Monday, November 30, 2009

It don't mean a thing if it ain't got that swing!

Happy holidays, music lovers! I'm so excited about Saturday's concert at the Rosslyn Spectrum Theatre. Not only is "The Nutcracker" one of my favorites, but we get the original and a special treat -- the Duke Ellington version! To get more information, go to the Website.

I'm having trouble finding Duke YouTube videos, but here's a version of the Duke Ellington band doing "Jingle Bells:"



Here's Duke and his band doing "Don't Mean a Thing:"



And, finally, Ellington's version of "The Nutcracker," as performed by the U.S. Army Blues Band:



Monday, November 9, 2009

Violin soloist prepares for the variety and fun of the Nov. 14 concert with the ASO

Violinist Olivia Haijoff says preparing for the Alexandria Symphony Orchestra's Nov. 14 performance at the Rachel M. Schlesinger Concert Hall has been both challenging and comforting.

The playlist includes one of her favorite pieces to play – Arnold's "Concerto for Two Violins," and something she’d never even heard before, Piazzolla's "The Four Seasons of Buenos Aires."

"I think this is a particularly good program; there is so much variety, the pieces are really fun, and there's nothing to be scared by -- everyone is familiar with the Vivaldi; the Piazzolla is really fun; the Arnold is short, and has a rhythmic quirkiness, when we've played it to audiences before, they really love it and find it interesting … the middle movement is very sensual, slinky and special…. And the Brahms is really warm. It's not the usual thing."

Haijoff will be performing, as always, with her husband, Marc Ramirez. The couple have been married since 1997. They live and teach violin in Vienna, Va., and met while studying violin at the University of Maryland. She came to the U.S. from England on a Fulbright Scholarship.

"We met in the violin class," she said. "He was nice to me after I played."
Haijoff said both she and her husband grew up with musicians in the family and came to the violin early on. She was 4 when her mother, a harpsichordist, took her to a concert, and Ramirez was 7 when a violinist performed for a small party at his parents' home. Both his parents, Connie and Abad Ramirez, had at one time served as president of the Arlington Symphony.

Both Ramirez and Haijoff are also past winners of the Lasley Scholarship program -- co-sponsored by the Symphony Orchestra League of Alexandria and the ASO -- that helps support and teach young musicians.



Haijoff said the competition really helped her develop into a professional musician.

"Just having to get ready for something like that, preparing a concerto, a major concert, makes you work hard, gives you a goal. And you know it's going to be taken seriously. Marc judged it a few years ago. The judges are people the students really respect, so it really stays with them."

Since then, the couple both taught at Shenandoah University, and now teach out of their home and perform all over the country and the world as Marcolivia violin duo. She said it's not difficult to both work and live together.
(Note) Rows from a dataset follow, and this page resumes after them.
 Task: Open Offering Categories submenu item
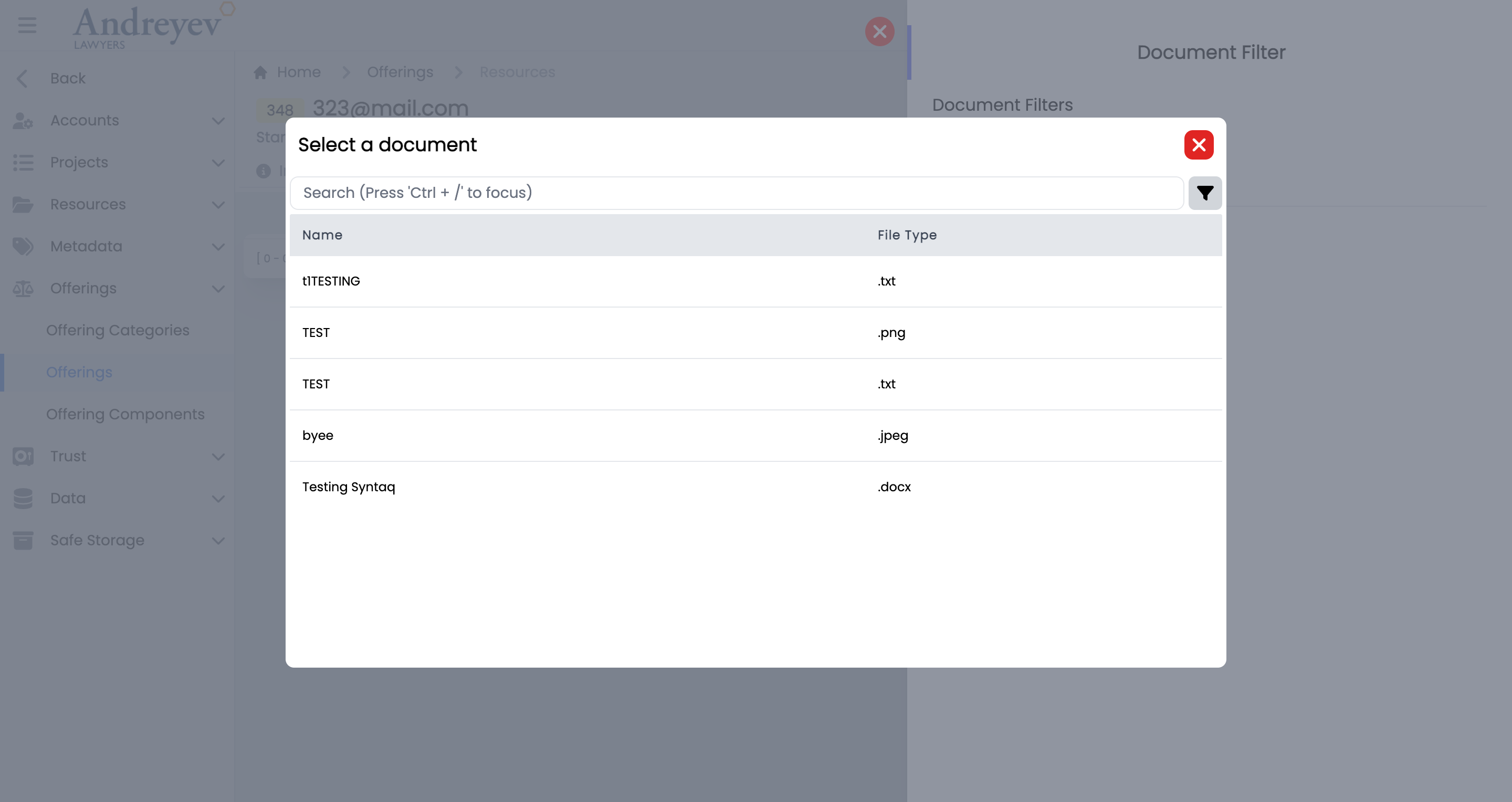118,330
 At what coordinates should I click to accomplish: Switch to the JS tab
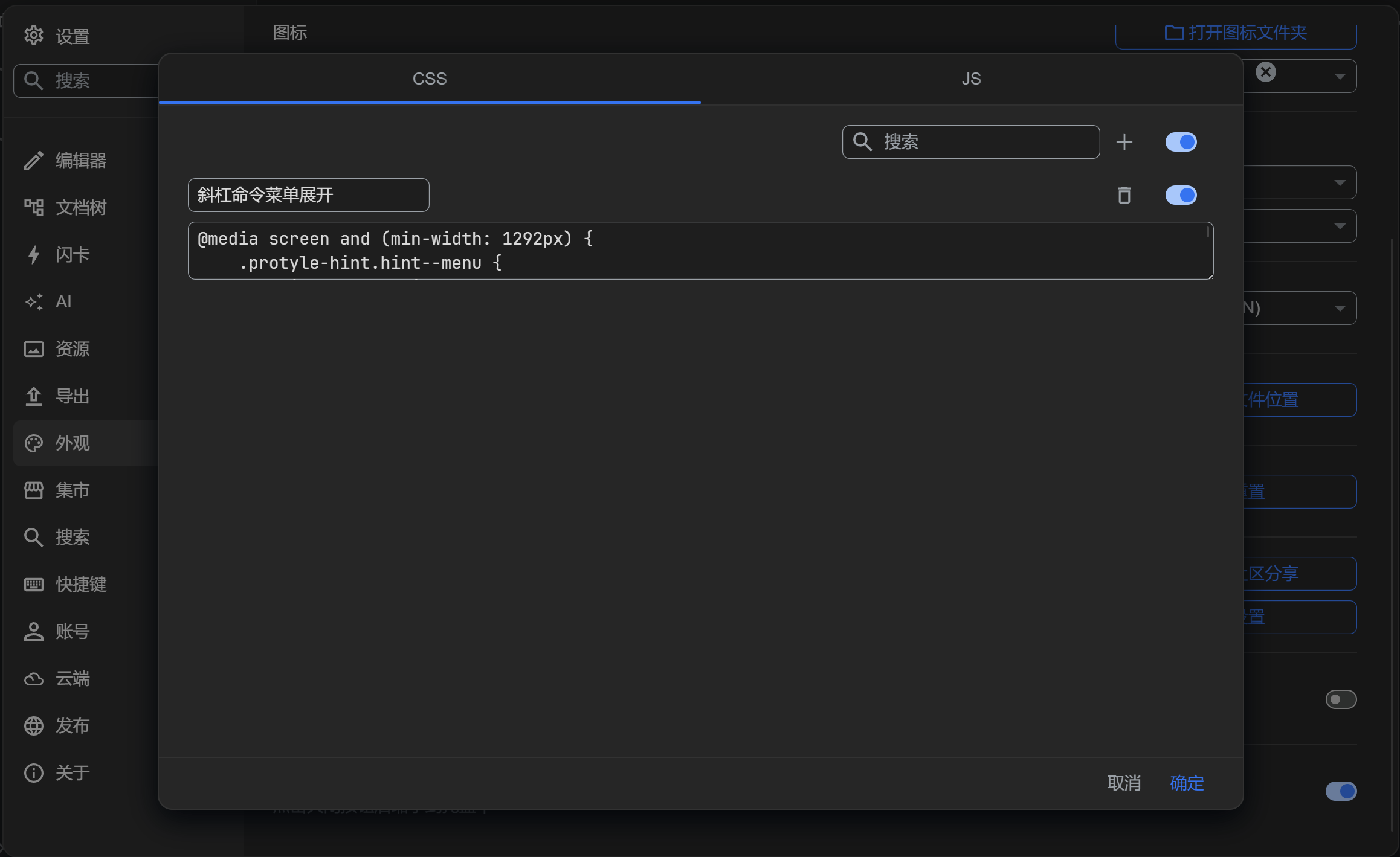[971, 79]
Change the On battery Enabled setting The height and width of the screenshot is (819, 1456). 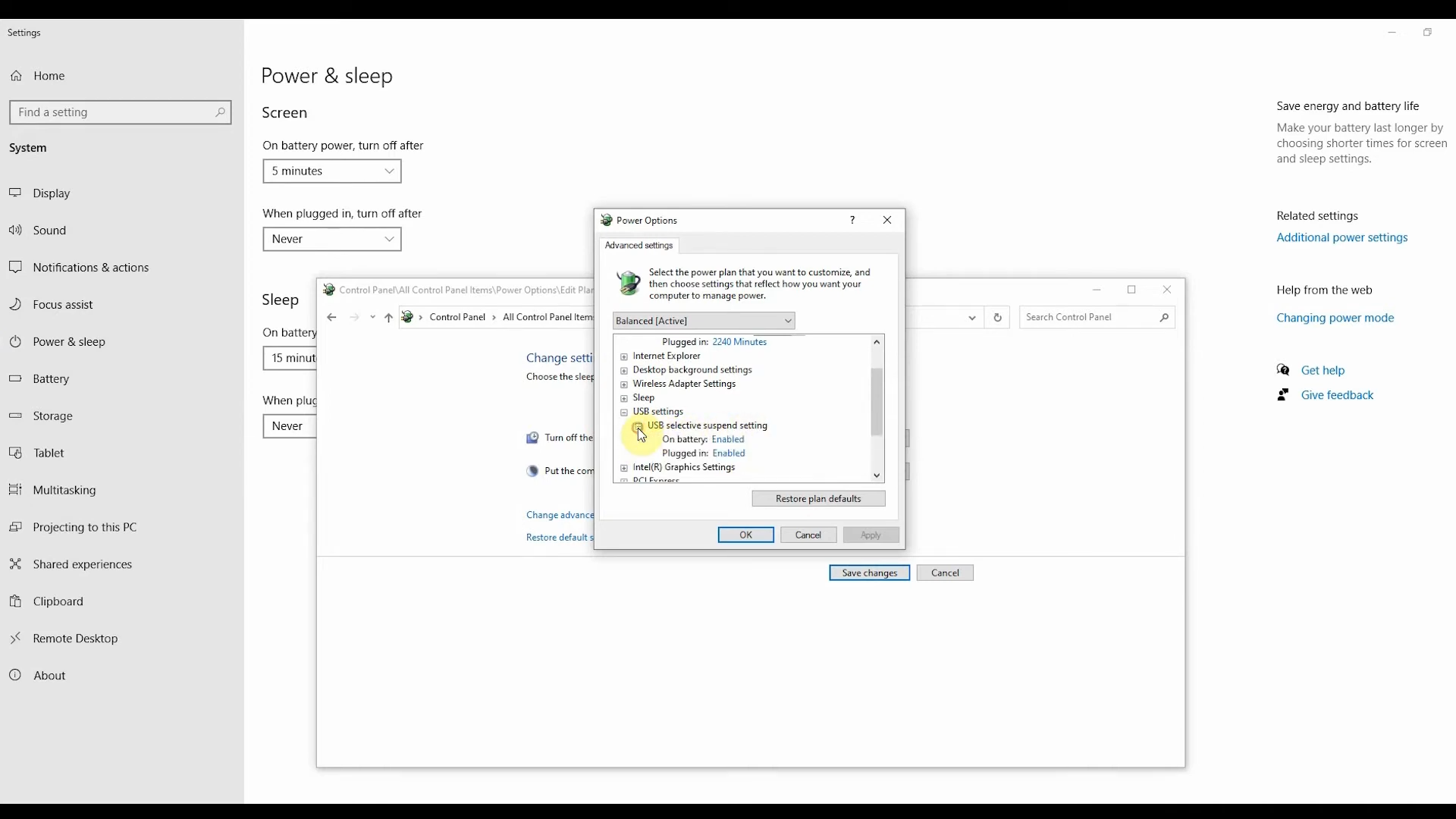point(726,439)
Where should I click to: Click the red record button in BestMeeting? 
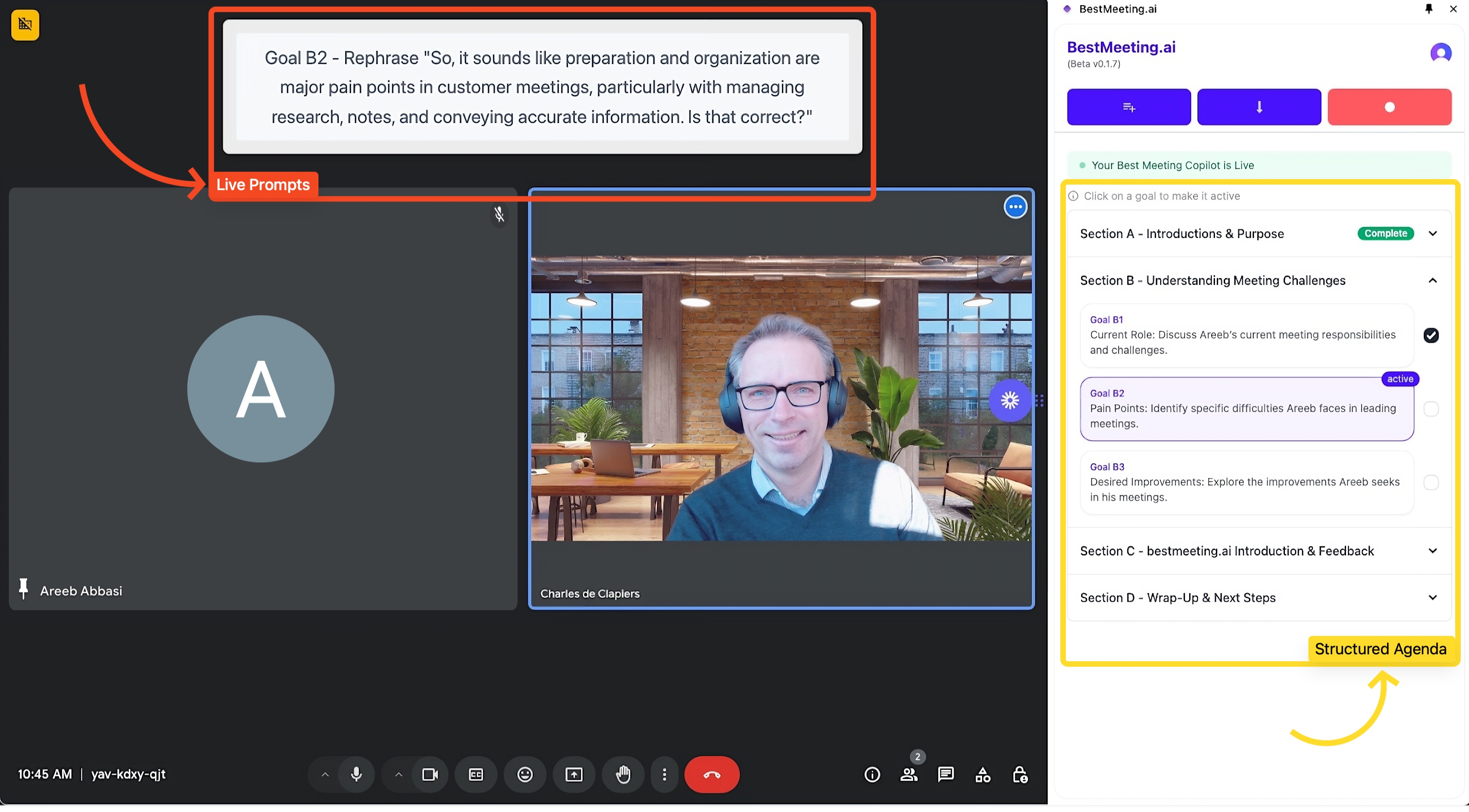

"Before we got married, we started doing duos in school, so we'd already been working together," she said. "I think we agree on quite a lot of things musically. We both try hard not to argue or bring other things into it, from our daily life. There's never been a piece that we disagree on. We like the same things. We are technically similar, we went to school together and learned from the same people, and teach the same way."

Haijoff said she loves to teach violin to people, whether they have a future as a professional musician or not.

"I just want them to always have music they can come back to later in life, whether they play in an orchestra, or just are able to go to orchestras and really love it. I've never been one of those teachers who say, 'You have to do it this way,'as long as they want to learn and show respect for the music, then I'm happy."
She said the beauty of teaching the violin is that amateurs and professionals are both always working on the basics -- it's not as simple as reading a note and then playing that note.

"It's like solving a puzzle -- there are always things to work out. I like to bring that out of them," she said. "The violin is really hard, it's much harder than anything they will do in school, or even anything they will do in life, but if I can help them to enjoy the puzzle solving, then they will know it's not something you're supposed to know how to do, and that's why they should love it."

"Lots of people come up to me and say, 'I played the violin once, I wish I hadn't given it up,' But no one ever says I wish I didn't play the violin."

The Marcolivia duo will bring that love of music and the violin to the stage on Nov. 14 with the ASO -- the only problem was deciding who would get to play what.



"I think I really wanted to play the Piazzolla, and I'm the more pushy one," she laughed. "This Piazzolla is unlike anything I've played before. I think the quirkiness really appealed to me; it's different, so it's always going to bring something new out. It's something like playing jazz -- there’s that freedom you get that you have on stage, there's a little bit of that."